▸ Exercise requirements: Using the listing below, set down exactly the lines starting at the line that contains "Ticket Terms and Conditions (265, 887)" and ending at the line that contains "Newsletter (228, 2230)", both included, and no others.

▸ Supplied material:
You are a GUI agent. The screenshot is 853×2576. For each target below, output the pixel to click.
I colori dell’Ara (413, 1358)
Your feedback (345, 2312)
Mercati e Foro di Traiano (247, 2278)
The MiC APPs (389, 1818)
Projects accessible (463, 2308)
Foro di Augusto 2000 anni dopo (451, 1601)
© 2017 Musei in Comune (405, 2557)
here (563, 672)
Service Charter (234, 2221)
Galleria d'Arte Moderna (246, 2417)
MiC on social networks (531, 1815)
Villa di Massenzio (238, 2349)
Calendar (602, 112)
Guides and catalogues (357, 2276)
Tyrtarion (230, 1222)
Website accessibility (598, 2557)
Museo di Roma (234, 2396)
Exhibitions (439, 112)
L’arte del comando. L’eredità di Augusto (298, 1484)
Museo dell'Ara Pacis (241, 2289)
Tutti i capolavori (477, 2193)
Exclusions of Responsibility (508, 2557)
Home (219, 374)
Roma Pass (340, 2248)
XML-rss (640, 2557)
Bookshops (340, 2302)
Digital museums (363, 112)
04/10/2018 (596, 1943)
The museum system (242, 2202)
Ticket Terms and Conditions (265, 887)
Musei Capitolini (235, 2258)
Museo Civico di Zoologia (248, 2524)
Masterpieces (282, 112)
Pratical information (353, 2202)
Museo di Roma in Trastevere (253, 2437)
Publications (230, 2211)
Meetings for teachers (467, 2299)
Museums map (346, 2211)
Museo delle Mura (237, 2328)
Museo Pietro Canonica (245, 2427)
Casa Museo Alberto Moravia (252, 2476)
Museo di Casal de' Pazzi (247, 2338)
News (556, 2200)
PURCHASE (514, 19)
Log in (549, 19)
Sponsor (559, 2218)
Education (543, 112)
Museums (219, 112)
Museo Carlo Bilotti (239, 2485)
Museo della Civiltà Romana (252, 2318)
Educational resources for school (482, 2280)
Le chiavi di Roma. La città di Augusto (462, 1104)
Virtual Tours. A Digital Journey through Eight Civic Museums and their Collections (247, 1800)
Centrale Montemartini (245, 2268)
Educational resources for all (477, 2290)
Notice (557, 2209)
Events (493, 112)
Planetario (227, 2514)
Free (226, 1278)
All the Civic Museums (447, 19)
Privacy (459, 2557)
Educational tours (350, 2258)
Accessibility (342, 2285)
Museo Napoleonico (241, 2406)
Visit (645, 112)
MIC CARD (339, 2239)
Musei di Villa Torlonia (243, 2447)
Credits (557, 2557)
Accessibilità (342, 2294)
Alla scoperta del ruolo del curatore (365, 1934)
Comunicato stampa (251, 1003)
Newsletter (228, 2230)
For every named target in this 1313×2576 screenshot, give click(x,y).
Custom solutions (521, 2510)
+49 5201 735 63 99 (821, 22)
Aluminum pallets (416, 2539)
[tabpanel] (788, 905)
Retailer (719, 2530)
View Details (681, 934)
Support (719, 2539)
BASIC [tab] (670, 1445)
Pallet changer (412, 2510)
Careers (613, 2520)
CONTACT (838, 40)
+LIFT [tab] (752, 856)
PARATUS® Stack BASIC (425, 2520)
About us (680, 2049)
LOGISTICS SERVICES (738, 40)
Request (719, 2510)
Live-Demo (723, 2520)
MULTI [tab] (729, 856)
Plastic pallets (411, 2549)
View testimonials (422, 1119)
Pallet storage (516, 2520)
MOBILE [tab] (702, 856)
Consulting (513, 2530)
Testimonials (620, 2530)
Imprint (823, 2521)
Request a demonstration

▸ Exercise solution:
Ticket Terms and Conditions (265, 887)
Musei Capitolini (235, 2258)
Museo Civico di Zoologia (248, 2524)
Masterpieces (282, 112)
Pratical information (353, 2202)
Museo di Roma in Trastevere (253, 2437)
Publications (230, 2211)
Meetings for teachers (467, 2299)
Museums map (346, 2211)
Museo delle Mura (237, 2328)
Museo Pietro Canonica (245, 2427)
Casa Museo Alberto Moravia (252, 2476)
Museo di Casal de' Pazzi (247, 2338)
News (556, 2200)
PURCHASE (514, 19)
Log in (549, 19)
Sponsor (559, 2218)
Education (543, 112)
Museums (219, 112)
Museo Carlo Bilotti (239, 2485)
Museo della Civiltà Romana (252, 2318)
Educational resources for school (482, 2280)
Le chiavi di Roma. La città di Augusto (462, 1104)
Virtual Tours. A Digital Journey through Eight Civic Museums and their Collections (247, 1800)
Centrale Montemartini (245, 2268)
Educational resources for all (477, 2290)
Notice (557, 2209)
Events (493, 112)
Planetario (227, 2514)
Free (226, 1278)
All the Civic Museums (447, 19)
Privacy (459, 2557)
Educational tours (350, 2258)
Accessibility (342, 2285)
Museo Napoleonico (241, 2406)
Visit (645, 112)
MIC CARD (339, 2239)
Musei di Villa Torlonia (243, 2447)
Credits (557, 2557)
Accessibilità (342, 2294)
Alla scoperta del ruolo del curatore (365, 1934)
Comunicato stampa (251, 1003)
Newsletter (228, 2230)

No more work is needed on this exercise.